Anas was one of them. But Rehna didn’t know. She tried calling her husband a few more times. She started to worry and soon panic took over. “I kept calling repeatedly,” she says, breaking into tears. “I didn’t know what else to do.”

About 700 kilometers from Chamoli, in Kinnaur, Himachal Pradesh, Anas’s younger brother, Akram, saw the news on TV. “The location of the floods was not far from where my brother worked. I feared the worst,” he says.

The next day, Akram, 26, left by bus from Tapri village in Kinnaur district, making his way to Raini (near Raini Chak Lata village), the site of Rishi Ganga hydel project in Chamoli, where Anas worked. There, the National Disaster Response Force was combing the area for survivors. “I met someone who worked with my brother. He was the only one left from their team of 57. The rest were swept away.”

Akram called Rehna from Chamoli, but didn’t have the heart to break the news to her. “I needed a copy of Anas’s Aadhaar card, so I asked Rehna to send it to me. She immediately understood why I needed it,” he says. “I had to inform the police about my brother just in case they found the body.”

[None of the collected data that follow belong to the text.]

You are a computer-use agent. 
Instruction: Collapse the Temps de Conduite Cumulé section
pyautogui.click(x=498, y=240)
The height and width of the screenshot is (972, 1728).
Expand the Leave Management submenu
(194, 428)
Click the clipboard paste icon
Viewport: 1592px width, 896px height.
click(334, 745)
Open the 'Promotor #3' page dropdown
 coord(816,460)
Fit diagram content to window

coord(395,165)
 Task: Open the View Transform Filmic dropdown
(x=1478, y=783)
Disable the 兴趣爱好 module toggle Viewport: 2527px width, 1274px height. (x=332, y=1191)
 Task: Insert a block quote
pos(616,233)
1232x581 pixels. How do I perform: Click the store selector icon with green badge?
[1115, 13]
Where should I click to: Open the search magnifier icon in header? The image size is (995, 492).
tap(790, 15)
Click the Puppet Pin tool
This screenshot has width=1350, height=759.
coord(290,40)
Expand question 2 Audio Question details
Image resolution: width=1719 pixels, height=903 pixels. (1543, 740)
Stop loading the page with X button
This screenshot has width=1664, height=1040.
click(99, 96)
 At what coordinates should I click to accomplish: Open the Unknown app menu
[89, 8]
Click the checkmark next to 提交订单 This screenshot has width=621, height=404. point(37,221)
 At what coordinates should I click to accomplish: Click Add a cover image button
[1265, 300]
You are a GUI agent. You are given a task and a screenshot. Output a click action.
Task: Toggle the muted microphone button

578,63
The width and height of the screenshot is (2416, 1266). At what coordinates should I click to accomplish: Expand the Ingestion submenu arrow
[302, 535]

Anas, 35, worked as a lineman on a high-voltage transmission line of the Rishi Ganga power project. He was earning Rs. 22,000 a month. Like most men from his village in Maldah’s Kaliachak-III block, he had been migrating for work since he was 20 years old, returning for only a few days each year. When he went missing, he had visited Bhagabanpur only once in over 13 months.

A lineman's job at the power plant, says Akram, is to set up electrical towers, check wiring and correct faults. Akram, who also works as one, has studied upto Class 12. He started migrating to work when he turned 20. “We learnt on the job,” he says. He earns Rs. 18,000 a month at the hydropower plant in Kinnaur, where he works now.